(Collected data entries)
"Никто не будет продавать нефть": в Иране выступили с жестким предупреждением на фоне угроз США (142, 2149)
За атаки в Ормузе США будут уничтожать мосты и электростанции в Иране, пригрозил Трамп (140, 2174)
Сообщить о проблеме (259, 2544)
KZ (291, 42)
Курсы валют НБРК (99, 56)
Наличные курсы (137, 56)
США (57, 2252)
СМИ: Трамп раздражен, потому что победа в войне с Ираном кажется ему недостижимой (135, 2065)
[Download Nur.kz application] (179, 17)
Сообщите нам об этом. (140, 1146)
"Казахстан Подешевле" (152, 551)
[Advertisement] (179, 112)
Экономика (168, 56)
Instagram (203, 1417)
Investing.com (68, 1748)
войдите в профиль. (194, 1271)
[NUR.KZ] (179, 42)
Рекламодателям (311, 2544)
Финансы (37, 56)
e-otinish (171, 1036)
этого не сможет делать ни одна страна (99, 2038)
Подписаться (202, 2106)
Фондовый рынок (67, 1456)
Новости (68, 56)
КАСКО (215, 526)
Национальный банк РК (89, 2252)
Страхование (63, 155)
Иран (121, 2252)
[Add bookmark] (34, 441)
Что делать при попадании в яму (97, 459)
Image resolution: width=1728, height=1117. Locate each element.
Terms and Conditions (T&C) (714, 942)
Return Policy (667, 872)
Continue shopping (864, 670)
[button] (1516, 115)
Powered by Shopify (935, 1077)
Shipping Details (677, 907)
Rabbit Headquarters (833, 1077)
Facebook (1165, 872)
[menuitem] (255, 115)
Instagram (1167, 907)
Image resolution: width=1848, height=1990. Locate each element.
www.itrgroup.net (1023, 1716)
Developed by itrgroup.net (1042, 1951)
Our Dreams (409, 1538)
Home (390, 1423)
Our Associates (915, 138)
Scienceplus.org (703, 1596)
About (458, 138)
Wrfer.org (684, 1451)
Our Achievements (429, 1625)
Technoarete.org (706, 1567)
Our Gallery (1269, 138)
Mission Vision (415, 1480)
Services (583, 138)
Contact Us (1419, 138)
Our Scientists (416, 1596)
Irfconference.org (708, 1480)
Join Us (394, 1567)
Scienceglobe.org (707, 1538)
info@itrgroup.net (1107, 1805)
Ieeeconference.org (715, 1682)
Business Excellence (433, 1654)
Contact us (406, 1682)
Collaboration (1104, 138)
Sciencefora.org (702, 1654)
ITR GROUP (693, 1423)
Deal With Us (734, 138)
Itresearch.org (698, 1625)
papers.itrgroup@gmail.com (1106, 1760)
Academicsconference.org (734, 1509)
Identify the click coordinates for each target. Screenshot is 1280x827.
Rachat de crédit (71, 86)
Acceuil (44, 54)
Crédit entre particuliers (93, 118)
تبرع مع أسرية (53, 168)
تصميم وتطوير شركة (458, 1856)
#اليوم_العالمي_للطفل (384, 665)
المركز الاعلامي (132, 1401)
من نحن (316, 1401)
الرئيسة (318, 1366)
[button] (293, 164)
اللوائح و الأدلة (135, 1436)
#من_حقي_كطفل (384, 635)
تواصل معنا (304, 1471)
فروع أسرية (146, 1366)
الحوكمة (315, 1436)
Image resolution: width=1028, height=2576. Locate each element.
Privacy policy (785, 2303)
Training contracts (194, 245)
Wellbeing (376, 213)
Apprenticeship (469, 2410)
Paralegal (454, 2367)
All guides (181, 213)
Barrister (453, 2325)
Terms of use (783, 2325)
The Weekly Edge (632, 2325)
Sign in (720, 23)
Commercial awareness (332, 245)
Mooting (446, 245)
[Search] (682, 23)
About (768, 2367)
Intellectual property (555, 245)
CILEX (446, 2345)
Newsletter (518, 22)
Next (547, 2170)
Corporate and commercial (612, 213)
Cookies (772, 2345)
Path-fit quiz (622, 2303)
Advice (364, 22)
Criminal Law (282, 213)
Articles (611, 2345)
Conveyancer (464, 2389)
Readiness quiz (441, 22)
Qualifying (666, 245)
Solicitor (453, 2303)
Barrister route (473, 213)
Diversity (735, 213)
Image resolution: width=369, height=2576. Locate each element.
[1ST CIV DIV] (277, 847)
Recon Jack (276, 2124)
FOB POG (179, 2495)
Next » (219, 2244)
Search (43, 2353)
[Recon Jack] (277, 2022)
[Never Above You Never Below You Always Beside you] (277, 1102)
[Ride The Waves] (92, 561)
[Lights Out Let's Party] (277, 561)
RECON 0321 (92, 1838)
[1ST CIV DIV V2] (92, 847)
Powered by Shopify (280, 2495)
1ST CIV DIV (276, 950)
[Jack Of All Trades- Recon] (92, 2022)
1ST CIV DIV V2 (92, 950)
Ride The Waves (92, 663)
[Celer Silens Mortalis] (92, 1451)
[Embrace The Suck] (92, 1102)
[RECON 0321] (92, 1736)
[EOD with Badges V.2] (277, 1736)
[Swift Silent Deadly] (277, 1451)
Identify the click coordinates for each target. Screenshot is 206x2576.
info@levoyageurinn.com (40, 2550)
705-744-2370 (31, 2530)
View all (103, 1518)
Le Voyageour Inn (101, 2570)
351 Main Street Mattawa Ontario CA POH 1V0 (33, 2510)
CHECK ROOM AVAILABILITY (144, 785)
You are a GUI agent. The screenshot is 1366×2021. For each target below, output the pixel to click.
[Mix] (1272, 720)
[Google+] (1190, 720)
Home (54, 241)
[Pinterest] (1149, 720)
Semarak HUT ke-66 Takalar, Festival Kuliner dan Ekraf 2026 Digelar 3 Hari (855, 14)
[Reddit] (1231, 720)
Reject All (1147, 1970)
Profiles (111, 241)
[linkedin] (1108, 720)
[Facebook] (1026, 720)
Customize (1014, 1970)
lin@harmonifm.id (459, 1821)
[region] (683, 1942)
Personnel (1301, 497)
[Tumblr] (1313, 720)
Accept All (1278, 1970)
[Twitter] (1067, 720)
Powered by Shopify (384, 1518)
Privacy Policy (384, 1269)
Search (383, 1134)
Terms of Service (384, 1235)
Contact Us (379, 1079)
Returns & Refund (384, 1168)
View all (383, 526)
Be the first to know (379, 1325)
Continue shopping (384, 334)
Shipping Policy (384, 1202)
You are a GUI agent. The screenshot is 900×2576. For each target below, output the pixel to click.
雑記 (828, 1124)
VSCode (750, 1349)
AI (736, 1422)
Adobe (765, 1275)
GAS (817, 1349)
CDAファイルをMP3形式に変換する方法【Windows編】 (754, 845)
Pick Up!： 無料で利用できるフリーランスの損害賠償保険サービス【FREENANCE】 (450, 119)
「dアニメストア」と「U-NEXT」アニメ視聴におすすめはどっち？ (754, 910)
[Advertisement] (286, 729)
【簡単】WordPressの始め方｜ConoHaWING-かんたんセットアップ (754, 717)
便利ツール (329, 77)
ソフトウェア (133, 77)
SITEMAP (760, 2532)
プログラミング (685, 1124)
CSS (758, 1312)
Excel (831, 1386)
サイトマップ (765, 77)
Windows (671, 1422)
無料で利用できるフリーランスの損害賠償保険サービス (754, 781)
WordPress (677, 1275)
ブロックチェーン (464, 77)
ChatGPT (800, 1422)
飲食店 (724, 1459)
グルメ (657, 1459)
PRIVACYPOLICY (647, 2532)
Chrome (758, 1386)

### What you will do
Look above for the line holding "Reject All (1147, 1970)", then set down exactly that line and every line after it up to and including the line holding "ソフトウェア (133, 77)", with nothing else.

### Written answer
Reject All (1147, 1970)
Profiles (111, 241)
[linkedin] (1108, 720)
[Facebook] (1026, 720)
Customize (1014, 1970)
lin@harmonifm.id (459, 1821)
[region] (683, 1942)
Personnel (1301, 497)
[Tumblr] (1313, 720)
Accept All (1278, 1970)
[Twitter] (1067, 720)
Powered by Shopify (384, 1518)
Privacy Policy (384, 1269)
Search (383, 1134)
Terms of Service (384, 1235)
Contact Us (379, 1079)
Returns & Refund (384, 1168)
View all (383, 526)
Be the first to know (379, 1325)
Continue shopping (384, 334)
Shipping Policy (384, 1202)
You are a GUI agent. The screenshot is 900×2576. For each target below, output the pixel to click.
雑記 (828, 1124)
VSCode (750, 1349)
AI (736, 1422)
Adobe (765, 1275)
GAS (817, 1349)
CDAファイルをMP3形式に変換する方法【Windows編】 (754, 845)
Pick Up!： 無料で利用できるフリーランスの損害賠償保険サービス【FREENANCE】 (450, 119)
「dアニメストア」と「U-NEXT」アニメ視聴におすすめはどっち？ (754, 910)
[Advertisement] (286, 729)
【簡単】WordPressの始め方｜ConoHaWING-かんたんセットアップ (754, 717)
便利ツール (329, 77)
ソフトウェア (133, 77)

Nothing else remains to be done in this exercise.